5 Reasons NOT to leave treatment early

Ben Affleck walking next to a blue acura. The car is labeled as "Shauna's Car", who is apparently a Playboy model.
Ben Affleck at his lady friend’s home

Many of you may have heard the news that actor Ben Affleck decided to leave treatment after only 2 weeks. People and X17 reported the story and it appears he is hanging out with a Playboy model. On that note, here are 5 reasons not to leave treatment early.

Your chance of relapsing skyrockets

The point of detox and then treatment is to get you away from your drug of choice. When you are abstinent from your D.O.C., your mind and body have a chance to heal. The shorter the time you spend off drugs and alcohol, the greater the risk for relapse after leaving against medical advice. Look at it this way, you’re thinking about leaving after a week, how does that compare to the years you may have been using for. You’re not healed as soon as you are abstinent from drugs and alcohol. You need to do some work, away from drugs, to help you recovery. Less than 30 days is not enough time to do that.

Family relationships will be strained

After your family brings you to rehab, if they bring you to rehab, it’s their time to recover too. Relatives need space after your long periods of use. Oftentimes family is hurt by your behavior. But parents may be naive and let you back into their lives. Leaving treatment early represents your dedication to recovery. Leaving before 30 days means there is something else in your life that is more important than treating your addiction. You’re family doesn’t deserve that. They may have wanted to help so much they grew accustomed to enabling you. Forcing yourself back into their lives by leaving treatment early is unfair and will almost certainly worsen your relationship.

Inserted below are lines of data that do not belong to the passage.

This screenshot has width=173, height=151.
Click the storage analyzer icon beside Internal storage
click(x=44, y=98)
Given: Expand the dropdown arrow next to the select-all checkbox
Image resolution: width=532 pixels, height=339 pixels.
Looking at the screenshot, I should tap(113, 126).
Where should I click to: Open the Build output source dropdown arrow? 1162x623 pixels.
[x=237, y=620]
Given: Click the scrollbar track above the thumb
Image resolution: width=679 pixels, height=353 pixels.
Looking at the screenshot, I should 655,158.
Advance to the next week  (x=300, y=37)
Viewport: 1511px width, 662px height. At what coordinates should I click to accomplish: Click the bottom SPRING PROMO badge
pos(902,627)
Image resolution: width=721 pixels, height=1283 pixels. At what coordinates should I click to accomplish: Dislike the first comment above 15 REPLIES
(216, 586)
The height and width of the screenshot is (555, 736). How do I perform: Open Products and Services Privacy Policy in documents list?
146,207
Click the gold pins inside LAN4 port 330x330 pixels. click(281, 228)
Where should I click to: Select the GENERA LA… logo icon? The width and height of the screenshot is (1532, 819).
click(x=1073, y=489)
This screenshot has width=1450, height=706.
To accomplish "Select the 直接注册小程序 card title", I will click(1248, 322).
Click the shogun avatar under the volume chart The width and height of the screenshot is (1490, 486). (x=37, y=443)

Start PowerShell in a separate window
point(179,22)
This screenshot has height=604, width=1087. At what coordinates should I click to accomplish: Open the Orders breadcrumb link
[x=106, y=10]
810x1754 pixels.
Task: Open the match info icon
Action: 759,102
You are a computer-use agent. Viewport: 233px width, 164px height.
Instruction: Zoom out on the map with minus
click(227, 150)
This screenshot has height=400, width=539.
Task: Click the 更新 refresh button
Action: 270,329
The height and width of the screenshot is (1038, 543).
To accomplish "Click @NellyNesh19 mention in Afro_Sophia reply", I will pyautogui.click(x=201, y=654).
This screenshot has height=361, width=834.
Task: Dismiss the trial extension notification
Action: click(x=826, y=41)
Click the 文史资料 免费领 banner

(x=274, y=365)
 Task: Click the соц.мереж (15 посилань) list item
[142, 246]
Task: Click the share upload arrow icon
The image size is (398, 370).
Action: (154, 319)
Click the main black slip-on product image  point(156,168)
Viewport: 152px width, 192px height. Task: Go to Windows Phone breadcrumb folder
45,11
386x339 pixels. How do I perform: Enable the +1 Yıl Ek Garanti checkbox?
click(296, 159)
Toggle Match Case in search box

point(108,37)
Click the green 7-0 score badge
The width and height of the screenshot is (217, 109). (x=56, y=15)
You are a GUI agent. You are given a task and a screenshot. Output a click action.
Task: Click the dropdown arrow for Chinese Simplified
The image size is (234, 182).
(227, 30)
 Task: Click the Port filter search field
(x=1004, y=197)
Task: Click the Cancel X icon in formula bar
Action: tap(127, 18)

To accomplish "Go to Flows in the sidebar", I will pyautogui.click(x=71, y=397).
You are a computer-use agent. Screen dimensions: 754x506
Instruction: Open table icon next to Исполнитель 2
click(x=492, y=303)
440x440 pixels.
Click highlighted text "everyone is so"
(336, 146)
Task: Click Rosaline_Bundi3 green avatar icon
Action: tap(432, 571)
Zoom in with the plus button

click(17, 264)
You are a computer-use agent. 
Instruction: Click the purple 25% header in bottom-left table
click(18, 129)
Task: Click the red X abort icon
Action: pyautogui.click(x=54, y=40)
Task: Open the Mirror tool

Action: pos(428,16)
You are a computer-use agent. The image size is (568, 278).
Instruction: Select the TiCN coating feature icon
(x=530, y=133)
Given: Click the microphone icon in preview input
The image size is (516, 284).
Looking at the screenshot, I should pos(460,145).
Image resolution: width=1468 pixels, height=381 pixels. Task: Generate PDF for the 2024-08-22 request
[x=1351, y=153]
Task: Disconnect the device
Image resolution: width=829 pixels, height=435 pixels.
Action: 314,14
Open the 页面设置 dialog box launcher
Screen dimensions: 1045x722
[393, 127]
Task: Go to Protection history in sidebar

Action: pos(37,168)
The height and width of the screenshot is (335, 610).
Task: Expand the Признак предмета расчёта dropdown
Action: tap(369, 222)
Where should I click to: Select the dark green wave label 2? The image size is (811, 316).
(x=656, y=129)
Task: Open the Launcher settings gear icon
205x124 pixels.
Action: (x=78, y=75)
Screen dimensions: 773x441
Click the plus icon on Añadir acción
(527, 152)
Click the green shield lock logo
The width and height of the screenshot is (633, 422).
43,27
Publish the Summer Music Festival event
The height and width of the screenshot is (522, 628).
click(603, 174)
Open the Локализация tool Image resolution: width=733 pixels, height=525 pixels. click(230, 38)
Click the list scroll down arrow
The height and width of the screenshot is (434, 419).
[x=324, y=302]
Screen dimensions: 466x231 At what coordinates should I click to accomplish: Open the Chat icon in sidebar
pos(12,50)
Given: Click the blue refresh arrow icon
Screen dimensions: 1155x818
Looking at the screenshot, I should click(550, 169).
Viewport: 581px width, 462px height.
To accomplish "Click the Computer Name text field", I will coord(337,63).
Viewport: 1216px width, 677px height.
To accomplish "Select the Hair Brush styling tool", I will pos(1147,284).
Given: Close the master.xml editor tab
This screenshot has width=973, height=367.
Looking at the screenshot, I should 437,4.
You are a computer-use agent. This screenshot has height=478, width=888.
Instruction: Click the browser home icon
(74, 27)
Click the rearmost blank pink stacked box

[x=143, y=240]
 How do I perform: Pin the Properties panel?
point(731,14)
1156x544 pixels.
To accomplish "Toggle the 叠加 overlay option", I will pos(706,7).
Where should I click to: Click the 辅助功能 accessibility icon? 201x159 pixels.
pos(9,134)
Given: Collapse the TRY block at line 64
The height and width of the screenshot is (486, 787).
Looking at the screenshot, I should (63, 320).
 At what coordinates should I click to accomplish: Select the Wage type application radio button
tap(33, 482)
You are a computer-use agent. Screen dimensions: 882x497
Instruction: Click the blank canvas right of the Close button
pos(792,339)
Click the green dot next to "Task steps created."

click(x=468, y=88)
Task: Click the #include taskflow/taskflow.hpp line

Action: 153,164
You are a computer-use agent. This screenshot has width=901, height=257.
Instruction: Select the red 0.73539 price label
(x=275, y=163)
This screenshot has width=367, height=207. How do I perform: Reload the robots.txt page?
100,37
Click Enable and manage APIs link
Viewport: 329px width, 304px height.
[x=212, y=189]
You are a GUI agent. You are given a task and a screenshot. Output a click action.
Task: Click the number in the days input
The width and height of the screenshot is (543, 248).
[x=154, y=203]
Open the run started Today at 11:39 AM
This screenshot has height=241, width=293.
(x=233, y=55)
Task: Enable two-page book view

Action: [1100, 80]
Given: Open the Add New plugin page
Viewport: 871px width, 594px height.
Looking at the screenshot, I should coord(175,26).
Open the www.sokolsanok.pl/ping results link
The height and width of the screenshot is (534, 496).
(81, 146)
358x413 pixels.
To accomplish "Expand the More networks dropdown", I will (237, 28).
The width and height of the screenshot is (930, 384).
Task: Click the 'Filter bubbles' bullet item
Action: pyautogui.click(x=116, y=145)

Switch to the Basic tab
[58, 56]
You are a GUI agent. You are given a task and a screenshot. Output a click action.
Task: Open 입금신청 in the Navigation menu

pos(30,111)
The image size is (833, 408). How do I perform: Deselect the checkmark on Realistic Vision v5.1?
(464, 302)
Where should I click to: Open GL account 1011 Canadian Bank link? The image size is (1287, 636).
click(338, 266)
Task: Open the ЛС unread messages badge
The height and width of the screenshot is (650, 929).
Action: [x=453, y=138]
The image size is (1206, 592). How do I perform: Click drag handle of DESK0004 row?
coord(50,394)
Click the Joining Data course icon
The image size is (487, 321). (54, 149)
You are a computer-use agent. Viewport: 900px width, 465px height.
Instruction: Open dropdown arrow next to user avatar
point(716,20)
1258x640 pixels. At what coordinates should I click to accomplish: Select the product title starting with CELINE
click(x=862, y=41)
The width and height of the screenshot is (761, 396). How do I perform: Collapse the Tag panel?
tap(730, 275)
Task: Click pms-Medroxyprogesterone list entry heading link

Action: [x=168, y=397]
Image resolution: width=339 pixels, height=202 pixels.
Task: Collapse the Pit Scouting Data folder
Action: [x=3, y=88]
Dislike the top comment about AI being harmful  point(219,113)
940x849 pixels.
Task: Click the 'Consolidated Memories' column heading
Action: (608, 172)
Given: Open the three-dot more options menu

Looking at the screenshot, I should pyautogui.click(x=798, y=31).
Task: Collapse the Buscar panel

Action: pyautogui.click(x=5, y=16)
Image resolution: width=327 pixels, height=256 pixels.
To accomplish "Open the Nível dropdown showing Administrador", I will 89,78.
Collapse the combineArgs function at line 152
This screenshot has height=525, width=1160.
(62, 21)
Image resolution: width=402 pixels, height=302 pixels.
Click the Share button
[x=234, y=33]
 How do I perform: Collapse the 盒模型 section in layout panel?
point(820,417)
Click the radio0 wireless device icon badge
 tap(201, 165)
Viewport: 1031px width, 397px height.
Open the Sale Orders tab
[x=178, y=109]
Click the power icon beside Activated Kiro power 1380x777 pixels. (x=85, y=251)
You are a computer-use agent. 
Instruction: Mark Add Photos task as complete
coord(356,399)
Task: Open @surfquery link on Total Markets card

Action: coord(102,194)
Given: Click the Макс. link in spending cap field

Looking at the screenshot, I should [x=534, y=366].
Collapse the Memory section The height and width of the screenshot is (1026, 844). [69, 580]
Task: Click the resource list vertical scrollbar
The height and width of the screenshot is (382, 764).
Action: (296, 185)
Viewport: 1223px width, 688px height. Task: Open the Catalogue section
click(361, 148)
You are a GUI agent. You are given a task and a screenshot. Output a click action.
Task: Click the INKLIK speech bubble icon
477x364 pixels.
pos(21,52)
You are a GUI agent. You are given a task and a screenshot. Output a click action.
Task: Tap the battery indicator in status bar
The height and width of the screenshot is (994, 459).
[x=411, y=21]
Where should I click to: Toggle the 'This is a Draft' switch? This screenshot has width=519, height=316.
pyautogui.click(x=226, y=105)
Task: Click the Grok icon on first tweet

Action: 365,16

You may have nowhere to go

Oftentimes, we were evicted or in the process of being evicted from our homes when we went into treatment. Finding a nice place to live is a timely and costly task. Also, renters will probably run background checks and that can be also a problem. The time between moving into a new home may be hazardous and at times, intolerable. Living on the streets or in cars is a painful and humbling experience, but not necessary. Think about where you’d go if you left treatment against medical advice and whether you’d stay clean there.

You may have untreated physical or mental issues

Alcohol is one of the most physically taxing substances. When you stop abusing alcohol, your body experiences a significant shift. This goes for any drugs. Some are worse than others physically. Nonetheless, being in treatment with medical assistance gives you an opportunity to recovery physically and mentally. You may have major deficits or surpluses in your body and mind that can only be discovered by medical professionals. All treatment centers have medical staff, take advantage of them.

You’re back to square 1

Treatment, when taken seriously, can help you grow at a tremendous rate. Sadly, this growth stops when we return to using. Leaving treatment after 1, 2, 3 weeks doesn’t give you the foundation you need to live life. The tools you learn about are important, but so is the amount of time you remain abstinent from alcohol or your drug of choice. The more time you spend separated from substances the better. When you leave, and potentially relapse, you lose that time and you’re back to square 1.

Bear in mind, if you do leave treatment and end up relapsing, it isn’t bad. It’s part of the process. However, the longer you stay in treatment, the better chances you have a true recovery.